Pixel coordinate grounding data
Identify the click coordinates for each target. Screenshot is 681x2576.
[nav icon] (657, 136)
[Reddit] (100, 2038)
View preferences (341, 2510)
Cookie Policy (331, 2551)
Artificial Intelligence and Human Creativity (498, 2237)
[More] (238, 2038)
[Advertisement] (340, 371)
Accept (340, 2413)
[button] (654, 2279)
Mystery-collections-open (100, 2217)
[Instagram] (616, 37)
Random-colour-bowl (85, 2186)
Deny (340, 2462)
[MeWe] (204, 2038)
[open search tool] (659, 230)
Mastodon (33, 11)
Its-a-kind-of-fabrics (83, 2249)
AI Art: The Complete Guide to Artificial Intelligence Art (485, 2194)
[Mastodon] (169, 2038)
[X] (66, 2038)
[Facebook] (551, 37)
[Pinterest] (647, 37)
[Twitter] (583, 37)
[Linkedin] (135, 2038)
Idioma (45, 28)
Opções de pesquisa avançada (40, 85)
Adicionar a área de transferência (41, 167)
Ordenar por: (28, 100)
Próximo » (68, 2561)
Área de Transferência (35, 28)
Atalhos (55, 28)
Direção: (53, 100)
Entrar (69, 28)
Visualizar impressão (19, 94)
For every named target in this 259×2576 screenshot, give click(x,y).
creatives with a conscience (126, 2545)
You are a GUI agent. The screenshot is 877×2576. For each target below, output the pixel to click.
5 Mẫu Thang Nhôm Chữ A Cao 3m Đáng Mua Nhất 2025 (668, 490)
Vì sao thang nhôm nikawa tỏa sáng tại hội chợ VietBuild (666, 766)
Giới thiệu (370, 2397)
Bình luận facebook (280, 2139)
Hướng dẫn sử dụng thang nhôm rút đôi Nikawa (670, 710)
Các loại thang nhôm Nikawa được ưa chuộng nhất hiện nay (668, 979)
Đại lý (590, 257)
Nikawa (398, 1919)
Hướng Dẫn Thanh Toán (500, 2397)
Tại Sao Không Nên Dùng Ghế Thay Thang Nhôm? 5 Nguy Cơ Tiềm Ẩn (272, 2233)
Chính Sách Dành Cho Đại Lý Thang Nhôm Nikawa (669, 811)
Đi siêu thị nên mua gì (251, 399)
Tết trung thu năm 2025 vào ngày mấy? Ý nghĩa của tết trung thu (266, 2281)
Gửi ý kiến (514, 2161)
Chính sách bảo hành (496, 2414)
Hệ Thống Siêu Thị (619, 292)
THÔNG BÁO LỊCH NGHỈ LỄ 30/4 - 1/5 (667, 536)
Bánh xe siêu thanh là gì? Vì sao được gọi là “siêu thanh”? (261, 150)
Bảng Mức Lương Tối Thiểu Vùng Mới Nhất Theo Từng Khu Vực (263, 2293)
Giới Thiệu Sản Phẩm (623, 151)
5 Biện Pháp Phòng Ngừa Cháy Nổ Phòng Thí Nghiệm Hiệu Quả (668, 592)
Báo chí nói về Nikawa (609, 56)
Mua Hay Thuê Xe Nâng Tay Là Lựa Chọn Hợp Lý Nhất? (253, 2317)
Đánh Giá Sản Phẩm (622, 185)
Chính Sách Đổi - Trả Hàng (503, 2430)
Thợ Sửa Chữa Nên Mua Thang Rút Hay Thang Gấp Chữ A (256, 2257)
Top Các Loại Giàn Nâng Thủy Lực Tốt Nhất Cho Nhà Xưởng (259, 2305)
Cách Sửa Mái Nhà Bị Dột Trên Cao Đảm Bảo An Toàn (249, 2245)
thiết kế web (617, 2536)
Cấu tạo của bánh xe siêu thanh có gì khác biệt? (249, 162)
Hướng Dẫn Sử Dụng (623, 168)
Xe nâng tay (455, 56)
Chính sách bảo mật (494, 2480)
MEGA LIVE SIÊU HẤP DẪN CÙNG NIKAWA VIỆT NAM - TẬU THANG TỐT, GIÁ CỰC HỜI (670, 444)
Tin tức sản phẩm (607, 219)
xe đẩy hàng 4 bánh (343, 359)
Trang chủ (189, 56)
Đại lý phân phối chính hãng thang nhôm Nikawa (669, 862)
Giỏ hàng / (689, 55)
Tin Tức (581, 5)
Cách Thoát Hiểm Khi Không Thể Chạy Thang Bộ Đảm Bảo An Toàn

→ Aim of the exercise
Starting from the line with "Cấu tạo của", write out every remaining line of the data above exactly, the final line included, and nothing before it.

→ Exercise answer
Cấu tạo của bánh xe siêu thanh có gì khác biệt? (249, 162)
Hướng Dẫn Sử Dụng (623, 168)
Xe nâng tay (455, 56)
Chính sách bảo mật (494, 2480)
MEGA LIVE SIÊU HẤP DẪN CÙNG NIKAWA VIỆT NAM - TẬU THANG TỐT, GIÁ CỰC HỜI (670, 444)
Tin tức sản phẩm (607, 219)
xe đẩy hàng 4 bánh (343, 359)
Trang chủ (189, 56)
Đại lý phân phối chính hãng thang nhôm Nikawa (669, 862)
Giỏ hàng / (689, 55)
Tin Tức (581, 5)
Cách Thoát Hiểm Khi Không Thể Chạy Thang Bộ Đảm Bảo An Toàn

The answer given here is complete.